A mated female lays about 200 eggs, wrapping them loosely in a silken egg sac that is roughly in 5/8 inch in diameter. Southern house spiderlings are considered “social” arachnids since they exhibit sibling recognition, cooperate with each other to capture prey, feed socially and disperse in aggregations after leaving their mother’s web.
Signs Of An Infestation
Presence of adult spiders, their immature spiderlings, egg sacs and webs are signs of an infestation.
Distribution of the southern house spider includes the southern states from the Atlantic Coast westward to New Mexico, Arizona, California and northward into Oklahoma, Arkansas, Tennessee, Virginia and North Carolina.

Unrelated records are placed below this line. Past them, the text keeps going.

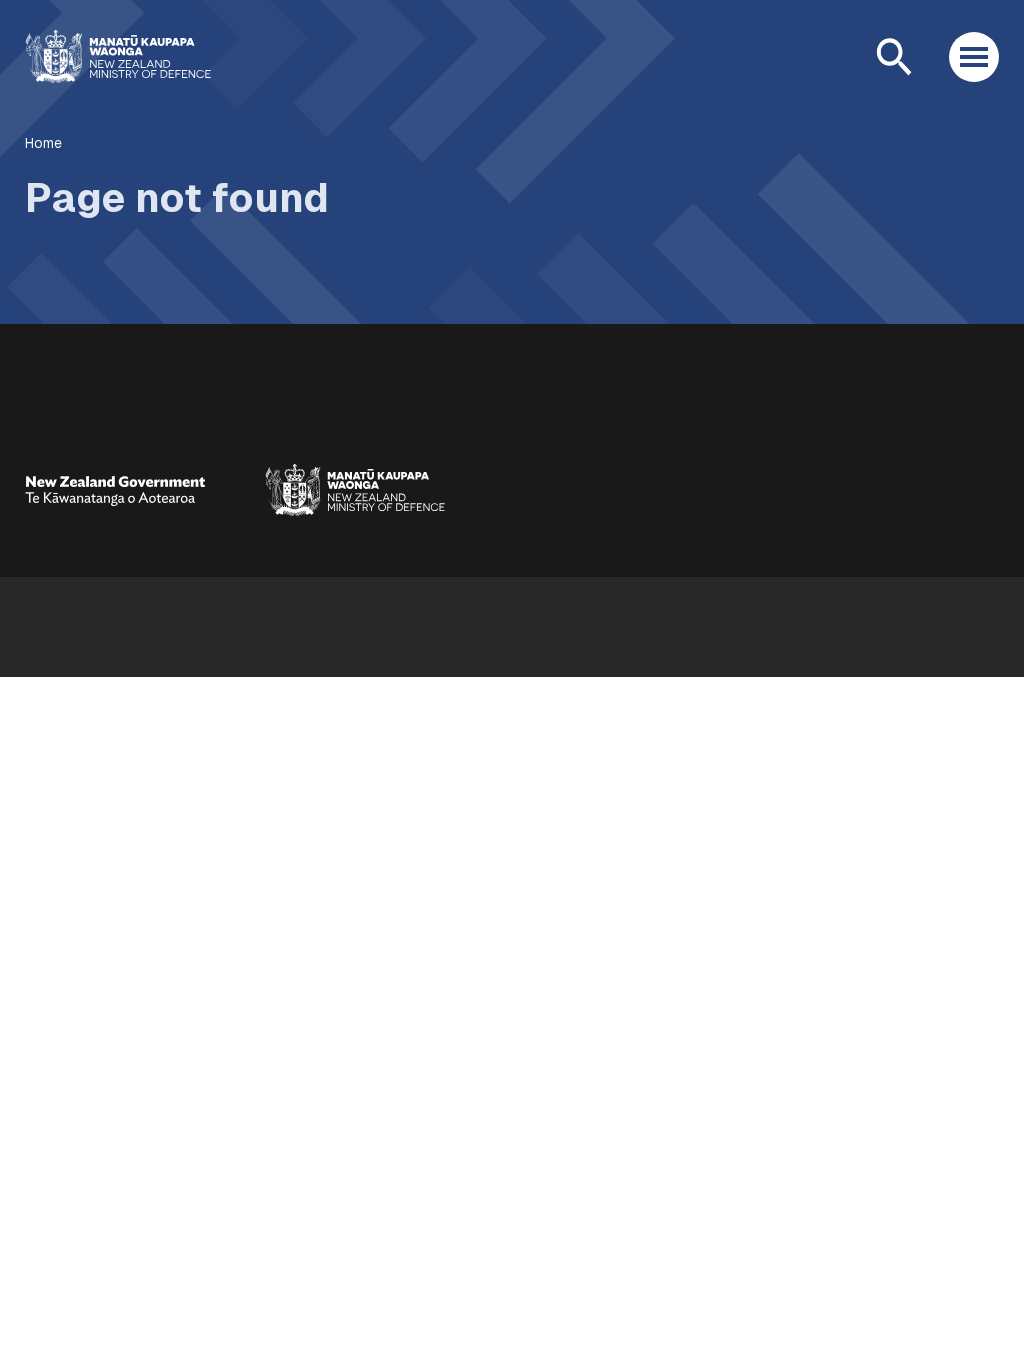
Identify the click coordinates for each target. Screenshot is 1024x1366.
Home (43, 143)
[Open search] (894, 57)
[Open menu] (974, 57)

Preventing a southern house spider infestation begins with making sure the spiders’ food source is kept to a minimum and that holes, cracks and gaps in the home’s doors, windows and foundation are properly sealed to help prevent entrance into the home’s living space. In addition, removing ground litter that serves as harborage for spiders is also helpful. Should the homeowner need assistance to control these or any other spiders, contact your pest management professional and request an inspection. Your pest management professional can then use his or inspection findings to prepare a comprehensive pest management plan that will effectively and efficiently deal with the specific pest problem.
While the southern house spider is a large spider (the female is about 2 inches wide with its legs fully extended), their bite is relatively harmless and the spider is not considered to be aggressive since they have very poor eyesight.
In some parts of its distribution area, the southern house spider is also known as the southern crevice spider.